= Dettagli del compito =
Modifica il testo sugli aiuti in Venezuela partendo da "Gli abitanti di" e proseguendo fino a "lo scorso anno.". Riscrivi quel passo mettendo "favelas" al posto di "baraccopoli".

= Blocco di testo =
Gli aiuti sono stati uno dei cavalli di battaglia del leader antichavista fin dalla marcia del 23 gennaio. Una mossa abile. La strategia ha consentito all’opposizione – troppo a lungo impegnata in sterili contese interne – di incassare il sostegno dei settori popolari. A cui concetti astratti come «violazione della libertà di espressione» e «tutela della democrazia», dicono poco. Conoscono fin troppo bene, però, la miseria.
Gli abitanti di Lomas de Baruta – e delle altre centinaia di baraccopoli di Caracas, in cui abita almeno il 70 per cento della popolazione – la vivono da ben prima di Maduro e Chávez. Per questo, hanno creduto alle promesse dell’istrionico ex paracadutista. «Il punto è che ne ha mantenute ben poche. Anzi, la situazione è ulteriormente peggiorata fino a raggiungere un livello insostenibile. E, a farne le spese, sono proprio i poveri», spiega suor Ana María, prima donna designata vicario episcopale dell’arcidiocesi di Caracas lo scorso anno.
La Missionaria della misericordia, coordina le attività dei 15 vicariati affidati alle congregazioni religiose femminili. «Coincidono con le zone più emarginate della capitale. Vedo la sofferenza della gente e mi spezza il cuore. Mai eravamo arrivati a questo punto», sottolinea. Ora, però, lo spettro degli aiuti ha riacceso la speranza a Lomas. «Il che mi preoccupa. Non vorrei fosse l’ennesimo miraggio, un’altra “alka seltzer” sociale». Anche Caritas Venezuela teme una bruciante delusione collettiva. «Ci sono troppe aspettative. E troppe necessità », ammette la direttrice, Janeth Márquez.

= Estratti dei dati =
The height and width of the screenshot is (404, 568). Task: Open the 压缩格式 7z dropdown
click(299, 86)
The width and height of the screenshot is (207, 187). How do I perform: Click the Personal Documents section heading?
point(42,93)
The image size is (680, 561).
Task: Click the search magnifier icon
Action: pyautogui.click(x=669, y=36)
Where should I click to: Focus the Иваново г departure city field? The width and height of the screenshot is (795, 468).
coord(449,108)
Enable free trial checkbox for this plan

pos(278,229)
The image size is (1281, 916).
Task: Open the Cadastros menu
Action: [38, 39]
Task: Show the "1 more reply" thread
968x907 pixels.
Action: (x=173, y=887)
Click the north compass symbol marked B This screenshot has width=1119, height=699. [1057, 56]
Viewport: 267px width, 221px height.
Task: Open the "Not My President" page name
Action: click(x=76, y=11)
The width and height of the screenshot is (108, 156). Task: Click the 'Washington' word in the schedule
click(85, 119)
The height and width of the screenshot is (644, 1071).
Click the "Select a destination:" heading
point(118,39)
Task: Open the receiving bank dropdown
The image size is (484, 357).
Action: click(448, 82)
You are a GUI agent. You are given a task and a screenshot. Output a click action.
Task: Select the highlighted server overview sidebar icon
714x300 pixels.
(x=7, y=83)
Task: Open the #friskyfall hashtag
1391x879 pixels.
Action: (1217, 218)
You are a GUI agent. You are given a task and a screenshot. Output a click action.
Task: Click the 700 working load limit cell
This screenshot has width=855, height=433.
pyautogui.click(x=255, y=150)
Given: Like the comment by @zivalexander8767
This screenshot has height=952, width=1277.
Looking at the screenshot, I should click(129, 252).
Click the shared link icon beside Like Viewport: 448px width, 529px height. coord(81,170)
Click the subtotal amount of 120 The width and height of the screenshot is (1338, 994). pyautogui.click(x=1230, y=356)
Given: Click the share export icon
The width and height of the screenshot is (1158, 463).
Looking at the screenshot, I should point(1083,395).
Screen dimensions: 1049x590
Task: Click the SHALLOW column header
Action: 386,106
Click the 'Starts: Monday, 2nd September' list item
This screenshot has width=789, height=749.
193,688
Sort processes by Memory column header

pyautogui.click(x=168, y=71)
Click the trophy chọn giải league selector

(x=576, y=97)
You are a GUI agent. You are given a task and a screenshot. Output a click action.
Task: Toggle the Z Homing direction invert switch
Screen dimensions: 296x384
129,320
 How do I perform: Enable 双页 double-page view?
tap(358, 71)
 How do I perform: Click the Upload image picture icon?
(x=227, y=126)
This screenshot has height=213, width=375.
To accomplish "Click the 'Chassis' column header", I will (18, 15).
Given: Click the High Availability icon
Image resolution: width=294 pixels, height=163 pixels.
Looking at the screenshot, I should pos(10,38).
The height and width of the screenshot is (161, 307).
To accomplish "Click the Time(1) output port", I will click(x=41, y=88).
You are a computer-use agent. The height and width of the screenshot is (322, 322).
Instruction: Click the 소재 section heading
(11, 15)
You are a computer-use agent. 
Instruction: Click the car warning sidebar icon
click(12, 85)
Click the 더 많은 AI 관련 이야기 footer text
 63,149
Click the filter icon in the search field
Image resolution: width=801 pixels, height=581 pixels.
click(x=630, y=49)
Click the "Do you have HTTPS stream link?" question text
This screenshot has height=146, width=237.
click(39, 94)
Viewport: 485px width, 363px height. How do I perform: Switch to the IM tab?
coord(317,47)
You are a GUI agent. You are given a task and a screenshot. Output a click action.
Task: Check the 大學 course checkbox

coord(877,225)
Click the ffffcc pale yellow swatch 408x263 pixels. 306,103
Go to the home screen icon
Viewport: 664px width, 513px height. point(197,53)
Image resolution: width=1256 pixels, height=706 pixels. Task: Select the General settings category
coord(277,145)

= Risposta finale =
Gli abitanti di Lomas de Baruta – e delle altre centinaia di favelas di Caracas, in cui abita almeno il 70 per cento della popolazione – la vivono da ben prima di Maduro e Chávez. Per questo, hanno creduto alle promesse dell’istrionico ex paracadutista. «Il punto è che ne ha mantenute ben poche. Anzi, la situazione è ulteriormente peggiorata fino a raggiungere un livello insostenibile. E, a farne le spese, sono proprio i poveri», spiega suor Ana María, prima donna designata vicario episcopale dell’arcidiocesi di Caracas lo scorso anno.